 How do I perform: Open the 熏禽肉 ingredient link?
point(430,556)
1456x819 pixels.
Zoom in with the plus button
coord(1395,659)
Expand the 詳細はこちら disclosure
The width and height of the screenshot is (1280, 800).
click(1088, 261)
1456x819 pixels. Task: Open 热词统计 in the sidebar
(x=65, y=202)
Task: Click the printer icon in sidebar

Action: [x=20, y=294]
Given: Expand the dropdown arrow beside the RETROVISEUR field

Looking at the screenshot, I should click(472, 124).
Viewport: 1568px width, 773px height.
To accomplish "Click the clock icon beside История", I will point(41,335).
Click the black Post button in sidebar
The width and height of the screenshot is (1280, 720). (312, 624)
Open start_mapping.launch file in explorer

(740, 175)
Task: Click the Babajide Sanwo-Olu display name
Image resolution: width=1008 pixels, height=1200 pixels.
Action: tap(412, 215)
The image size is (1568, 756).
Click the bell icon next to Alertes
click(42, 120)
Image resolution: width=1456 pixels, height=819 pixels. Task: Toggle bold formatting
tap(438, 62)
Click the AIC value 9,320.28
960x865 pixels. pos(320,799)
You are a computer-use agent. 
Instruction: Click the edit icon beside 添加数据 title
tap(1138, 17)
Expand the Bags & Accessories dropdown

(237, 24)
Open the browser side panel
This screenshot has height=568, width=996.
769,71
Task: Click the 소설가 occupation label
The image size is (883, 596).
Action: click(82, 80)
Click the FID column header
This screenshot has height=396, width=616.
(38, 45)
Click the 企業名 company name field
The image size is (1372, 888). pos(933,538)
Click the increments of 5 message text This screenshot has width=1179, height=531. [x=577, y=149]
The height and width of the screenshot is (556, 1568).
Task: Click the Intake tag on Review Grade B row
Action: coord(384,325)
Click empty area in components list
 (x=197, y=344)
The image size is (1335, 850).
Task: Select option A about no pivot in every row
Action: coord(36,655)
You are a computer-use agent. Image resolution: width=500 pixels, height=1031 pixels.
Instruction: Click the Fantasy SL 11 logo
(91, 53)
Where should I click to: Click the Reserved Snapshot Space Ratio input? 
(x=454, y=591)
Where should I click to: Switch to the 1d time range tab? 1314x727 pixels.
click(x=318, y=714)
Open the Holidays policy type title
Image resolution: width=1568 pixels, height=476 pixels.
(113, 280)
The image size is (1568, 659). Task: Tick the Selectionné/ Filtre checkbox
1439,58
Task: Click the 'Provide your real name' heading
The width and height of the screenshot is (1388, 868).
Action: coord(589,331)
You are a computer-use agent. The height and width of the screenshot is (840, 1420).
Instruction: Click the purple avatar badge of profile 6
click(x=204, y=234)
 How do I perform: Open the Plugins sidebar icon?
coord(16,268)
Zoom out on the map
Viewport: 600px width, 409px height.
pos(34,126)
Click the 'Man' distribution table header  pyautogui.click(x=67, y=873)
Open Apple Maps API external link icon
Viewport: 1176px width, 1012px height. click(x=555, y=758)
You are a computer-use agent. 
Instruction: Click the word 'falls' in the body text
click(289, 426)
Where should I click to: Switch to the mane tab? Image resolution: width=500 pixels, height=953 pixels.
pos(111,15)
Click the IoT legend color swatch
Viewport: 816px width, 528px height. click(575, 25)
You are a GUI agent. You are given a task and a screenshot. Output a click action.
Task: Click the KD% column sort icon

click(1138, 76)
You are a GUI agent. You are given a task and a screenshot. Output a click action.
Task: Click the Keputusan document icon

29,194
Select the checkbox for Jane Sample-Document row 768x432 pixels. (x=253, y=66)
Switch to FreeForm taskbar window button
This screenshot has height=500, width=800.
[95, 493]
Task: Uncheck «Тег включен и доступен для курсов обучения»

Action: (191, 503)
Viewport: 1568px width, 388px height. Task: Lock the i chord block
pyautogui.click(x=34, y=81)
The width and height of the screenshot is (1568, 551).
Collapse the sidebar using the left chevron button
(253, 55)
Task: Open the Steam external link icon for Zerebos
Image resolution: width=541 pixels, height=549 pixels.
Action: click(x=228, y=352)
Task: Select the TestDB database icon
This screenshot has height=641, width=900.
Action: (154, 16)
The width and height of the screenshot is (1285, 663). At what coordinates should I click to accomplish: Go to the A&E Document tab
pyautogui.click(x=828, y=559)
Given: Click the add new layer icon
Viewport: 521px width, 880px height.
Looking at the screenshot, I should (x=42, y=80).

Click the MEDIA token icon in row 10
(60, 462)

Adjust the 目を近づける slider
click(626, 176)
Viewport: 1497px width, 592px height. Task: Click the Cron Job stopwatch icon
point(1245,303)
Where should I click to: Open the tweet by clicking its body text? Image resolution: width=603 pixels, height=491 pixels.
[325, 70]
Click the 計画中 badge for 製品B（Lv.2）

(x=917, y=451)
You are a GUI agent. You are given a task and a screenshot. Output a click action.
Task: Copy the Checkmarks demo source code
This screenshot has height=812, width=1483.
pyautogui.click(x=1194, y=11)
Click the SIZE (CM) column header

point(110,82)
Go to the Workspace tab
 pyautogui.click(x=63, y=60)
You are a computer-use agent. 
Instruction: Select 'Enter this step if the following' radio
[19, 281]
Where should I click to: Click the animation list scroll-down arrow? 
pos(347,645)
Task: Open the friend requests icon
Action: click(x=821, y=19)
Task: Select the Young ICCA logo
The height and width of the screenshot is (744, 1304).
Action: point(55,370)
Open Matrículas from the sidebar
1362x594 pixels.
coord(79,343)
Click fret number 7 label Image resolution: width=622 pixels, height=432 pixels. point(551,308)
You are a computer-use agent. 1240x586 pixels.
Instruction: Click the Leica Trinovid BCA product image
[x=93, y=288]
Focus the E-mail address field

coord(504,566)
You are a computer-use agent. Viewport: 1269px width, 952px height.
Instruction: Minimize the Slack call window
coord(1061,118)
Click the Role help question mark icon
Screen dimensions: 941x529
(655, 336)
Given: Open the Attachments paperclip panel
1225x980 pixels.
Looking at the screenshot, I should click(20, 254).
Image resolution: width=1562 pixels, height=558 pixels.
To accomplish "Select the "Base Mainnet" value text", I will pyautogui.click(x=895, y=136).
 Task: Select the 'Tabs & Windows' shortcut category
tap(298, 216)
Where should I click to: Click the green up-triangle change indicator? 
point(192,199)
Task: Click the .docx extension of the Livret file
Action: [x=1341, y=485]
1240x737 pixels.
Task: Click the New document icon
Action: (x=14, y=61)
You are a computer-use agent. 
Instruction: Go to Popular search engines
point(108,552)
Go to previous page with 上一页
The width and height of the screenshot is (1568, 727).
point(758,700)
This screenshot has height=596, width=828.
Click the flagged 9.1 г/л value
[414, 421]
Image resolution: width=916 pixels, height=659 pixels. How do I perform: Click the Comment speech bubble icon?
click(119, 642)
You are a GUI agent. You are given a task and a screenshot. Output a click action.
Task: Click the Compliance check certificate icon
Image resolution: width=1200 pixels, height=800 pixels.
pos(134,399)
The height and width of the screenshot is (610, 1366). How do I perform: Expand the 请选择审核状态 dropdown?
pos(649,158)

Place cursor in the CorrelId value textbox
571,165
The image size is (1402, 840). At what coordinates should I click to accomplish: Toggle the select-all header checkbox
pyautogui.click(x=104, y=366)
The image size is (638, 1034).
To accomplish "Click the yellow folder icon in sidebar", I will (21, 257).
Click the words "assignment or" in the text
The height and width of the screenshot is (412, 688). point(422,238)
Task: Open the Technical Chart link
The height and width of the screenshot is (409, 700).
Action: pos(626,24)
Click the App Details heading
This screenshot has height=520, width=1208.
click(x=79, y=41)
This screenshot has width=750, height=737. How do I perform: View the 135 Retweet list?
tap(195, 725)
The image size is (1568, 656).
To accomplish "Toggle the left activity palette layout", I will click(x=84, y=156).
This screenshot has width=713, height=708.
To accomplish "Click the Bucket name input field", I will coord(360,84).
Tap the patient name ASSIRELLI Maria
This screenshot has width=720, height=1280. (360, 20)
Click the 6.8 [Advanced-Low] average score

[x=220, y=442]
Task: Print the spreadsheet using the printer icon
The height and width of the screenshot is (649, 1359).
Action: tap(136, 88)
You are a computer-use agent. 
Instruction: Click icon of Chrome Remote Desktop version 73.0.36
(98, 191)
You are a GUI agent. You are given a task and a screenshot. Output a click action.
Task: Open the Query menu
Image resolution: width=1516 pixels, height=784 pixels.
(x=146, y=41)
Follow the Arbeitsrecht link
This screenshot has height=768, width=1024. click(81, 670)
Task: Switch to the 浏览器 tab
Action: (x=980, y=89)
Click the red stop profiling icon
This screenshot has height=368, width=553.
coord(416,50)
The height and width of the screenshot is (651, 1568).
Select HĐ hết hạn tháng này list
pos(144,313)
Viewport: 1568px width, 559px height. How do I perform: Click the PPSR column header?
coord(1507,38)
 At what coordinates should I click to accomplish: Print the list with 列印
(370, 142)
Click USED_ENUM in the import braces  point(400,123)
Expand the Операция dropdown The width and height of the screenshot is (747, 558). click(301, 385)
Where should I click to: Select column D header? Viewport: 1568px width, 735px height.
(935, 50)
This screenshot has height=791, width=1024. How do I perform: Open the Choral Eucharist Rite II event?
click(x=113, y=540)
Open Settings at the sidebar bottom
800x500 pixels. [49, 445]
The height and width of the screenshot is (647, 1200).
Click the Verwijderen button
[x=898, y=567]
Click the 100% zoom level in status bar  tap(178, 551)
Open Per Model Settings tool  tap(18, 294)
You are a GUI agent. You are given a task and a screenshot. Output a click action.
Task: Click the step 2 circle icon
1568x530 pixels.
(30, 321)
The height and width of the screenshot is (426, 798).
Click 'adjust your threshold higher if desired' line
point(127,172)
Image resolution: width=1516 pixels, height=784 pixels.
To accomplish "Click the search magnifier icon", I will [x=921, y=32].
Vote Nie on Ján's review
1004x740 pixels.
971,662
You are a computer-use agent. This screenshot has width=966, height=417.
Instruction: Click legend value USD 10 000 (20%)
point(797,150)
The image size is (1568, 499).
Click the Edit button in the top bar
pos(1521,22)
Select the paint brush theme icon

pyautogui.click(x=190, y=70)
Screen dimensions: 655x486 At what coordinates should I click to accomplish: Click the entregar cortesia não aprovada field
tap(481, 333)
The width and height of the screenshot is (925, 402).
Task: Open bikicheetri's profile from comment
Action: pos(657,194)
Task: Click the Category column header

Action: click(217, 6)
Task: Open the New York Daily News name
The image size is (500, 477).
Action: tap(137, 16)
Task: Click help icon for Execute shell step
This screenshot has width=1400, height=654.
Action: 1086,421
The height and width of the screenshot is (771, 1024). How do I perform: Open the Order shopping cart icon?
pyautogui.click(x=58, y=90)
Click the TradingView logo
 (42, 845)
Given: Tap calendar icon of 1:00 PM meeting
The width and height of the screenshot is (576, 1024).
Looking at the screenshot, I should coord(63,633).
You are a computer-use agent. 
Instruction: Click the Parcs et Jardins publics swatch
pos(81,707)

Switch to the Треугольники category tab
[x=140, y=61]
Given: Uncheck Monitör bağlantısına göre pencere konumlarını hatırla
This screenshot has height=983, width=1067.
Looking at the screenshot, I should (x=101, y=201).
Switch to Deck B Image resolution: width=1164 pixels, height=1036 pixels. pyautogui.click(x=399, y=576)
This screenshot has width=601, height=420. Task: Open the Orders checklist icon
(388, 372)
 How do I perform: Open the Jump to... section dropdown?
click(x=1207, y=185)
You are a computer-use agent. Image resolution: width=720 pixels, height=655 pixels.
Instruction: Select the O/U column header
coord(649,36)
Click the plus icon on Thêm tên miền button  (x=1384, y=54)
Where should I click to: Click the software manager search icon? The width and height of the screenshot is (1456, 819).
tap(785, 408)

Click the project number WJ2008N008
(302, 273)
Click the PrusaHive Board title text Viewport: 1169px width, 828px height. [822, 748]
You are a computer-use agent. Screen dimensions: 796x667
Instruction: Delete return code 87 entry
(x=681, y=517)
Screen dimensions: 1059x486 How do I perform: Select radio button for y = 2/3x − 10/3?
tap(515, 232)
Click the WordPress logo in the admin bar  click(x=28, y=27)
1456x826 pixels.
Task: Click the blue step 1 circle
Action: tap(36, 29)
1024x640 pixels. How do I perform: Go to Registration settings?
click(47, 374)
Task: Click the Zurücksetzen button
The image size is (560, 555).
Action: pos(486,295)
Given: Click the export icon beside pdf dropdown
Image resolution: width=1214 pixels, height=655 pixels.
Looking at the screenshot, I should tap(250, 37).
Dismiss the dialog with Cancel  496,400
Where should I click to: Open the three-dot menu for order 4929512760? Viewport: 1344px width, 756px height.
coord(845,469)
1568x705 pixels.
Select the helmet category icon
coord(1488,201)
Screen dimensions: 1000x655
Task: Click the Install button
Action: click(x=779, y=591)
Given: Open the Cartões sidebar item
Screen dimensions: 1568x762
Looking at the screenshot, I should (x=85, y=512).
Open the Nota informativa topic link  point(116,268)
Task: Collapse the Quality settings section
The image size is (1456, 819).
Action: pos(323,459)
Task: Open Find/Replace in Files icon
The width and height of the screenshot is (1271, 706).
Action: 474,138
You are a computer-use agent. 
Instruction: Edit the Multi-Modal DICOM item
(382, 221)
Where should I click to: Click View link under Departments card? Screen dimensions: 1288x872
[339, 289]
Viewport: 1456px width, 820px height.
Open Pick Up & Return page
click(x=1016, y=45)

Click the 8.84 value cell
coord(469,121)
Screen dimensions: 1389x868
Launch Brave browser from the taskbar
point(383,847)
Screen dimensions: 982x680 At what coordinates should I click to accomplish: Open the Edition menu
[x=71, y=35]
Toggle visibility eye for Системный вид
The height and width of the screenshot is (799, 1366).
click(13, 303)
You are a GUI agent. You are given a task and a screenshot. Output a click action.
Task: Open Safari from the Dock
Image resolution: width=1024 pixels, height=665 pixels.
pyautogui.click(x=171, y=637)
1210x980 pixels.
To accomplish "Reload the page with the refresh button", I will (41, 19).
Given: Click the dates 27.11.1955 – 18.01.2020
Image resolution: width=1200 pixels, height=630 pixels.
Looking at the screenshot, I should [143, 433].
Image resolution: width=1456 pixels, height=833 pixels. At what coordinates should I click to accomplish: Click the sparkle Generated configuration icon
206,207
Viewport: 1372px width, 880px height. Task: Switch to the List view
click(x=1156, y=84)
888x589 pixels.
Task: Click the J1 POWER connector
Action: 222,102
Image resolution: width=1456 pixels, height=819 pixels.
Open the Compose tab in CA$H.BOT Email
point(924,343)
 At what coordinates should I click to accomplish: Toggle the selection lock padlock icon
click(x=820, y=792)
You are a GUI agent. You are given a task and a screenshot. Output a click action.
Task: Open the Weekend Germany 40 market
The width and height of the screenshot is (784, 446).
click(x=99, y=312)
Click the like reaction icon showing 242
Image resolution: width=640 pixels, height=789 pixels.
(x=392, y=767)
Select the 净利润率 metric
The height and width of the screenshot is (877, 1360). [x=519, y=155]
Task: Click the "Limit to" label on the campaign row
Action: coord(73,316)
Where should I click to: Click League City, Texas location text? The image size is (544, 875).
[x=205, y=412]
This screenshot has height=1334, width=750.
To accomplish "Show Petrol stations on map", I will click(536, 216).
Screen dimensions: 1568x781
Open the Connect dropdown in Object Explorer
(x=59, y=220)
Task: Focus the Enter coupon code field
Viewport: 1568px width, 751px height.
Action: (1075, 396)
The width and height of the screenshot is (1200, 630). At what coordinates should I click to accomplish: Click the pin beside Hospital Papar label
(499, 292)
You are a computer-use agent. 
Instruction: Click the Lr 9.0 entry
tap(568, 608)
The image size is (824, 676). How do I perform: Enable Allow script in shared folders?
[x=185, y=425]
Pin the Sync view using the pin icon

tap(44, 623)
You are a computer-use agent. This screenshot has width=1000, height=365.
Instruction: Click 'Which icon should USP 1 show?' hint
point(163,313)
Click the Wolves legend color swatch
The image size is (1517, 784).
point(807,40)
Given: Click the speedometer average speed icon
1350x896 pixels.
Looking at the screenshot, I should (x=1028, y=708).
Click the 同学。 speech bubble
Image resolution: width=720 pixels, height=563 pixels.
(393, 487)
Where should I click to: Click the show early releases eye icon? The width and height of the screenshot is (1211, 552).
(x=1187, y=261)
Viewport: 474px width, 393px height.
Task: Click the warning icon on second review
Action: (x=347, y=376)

★ ★ ★

• SOLICITUD ESCRITA
Copia las líneas del material desde la que contiene "You are a computer-use agent. Screen" hasta la que contiene "Open the Nota", ambas incluidas, y reemplaza "Cancel" por "Close" sin alterar nada más.

• RESULTADO DE LA TAREA
You are a computer-use agent. Screen dimensions: 796x667
Instruction: Delete return code 87 entry
(x=681, y=517)
Screen dimensions: 1059x486 How do I perform: Select radio button for y = 2/3x − 10/3?
tap(515, 232)
Click the WordPress logo in the admin bar  click(x=28, y=27)
1456x826 pixels.
Task: Click the blue step 1 circle
Action: tap(36, 29)
1024x640 pixels. How do I perform: Go to Registration settings?
click(47, 374)
Task: Click the Zurücksetzen button
The image size is (560, 555).
Action: pos(486,295)
Given: Click the export icon beside pdf dropdown
Image resolution: width=1214 pixels, height=655 pixels.
Looking at the screenshot, I should tap(250, 37).
Dismiss the dialog with Close  496,400
Where should I click to: Open the three-dot menu for order 4929512760? Viewport: 1344px width, 756px height.
coord(845,469)
1568x705 pixels.
Select the helmet category icon
coord(1488,201)
Screen dimensions: 1000x655
Task: Click the Install button
Action: click(x=779, y=591)
Given: Open the Cartões sidebar item
Screen dimensions: 1568x762
Looking at the screenshot, I should (x=85, y=512).
Open the Nota informativa topic link  point(116,268)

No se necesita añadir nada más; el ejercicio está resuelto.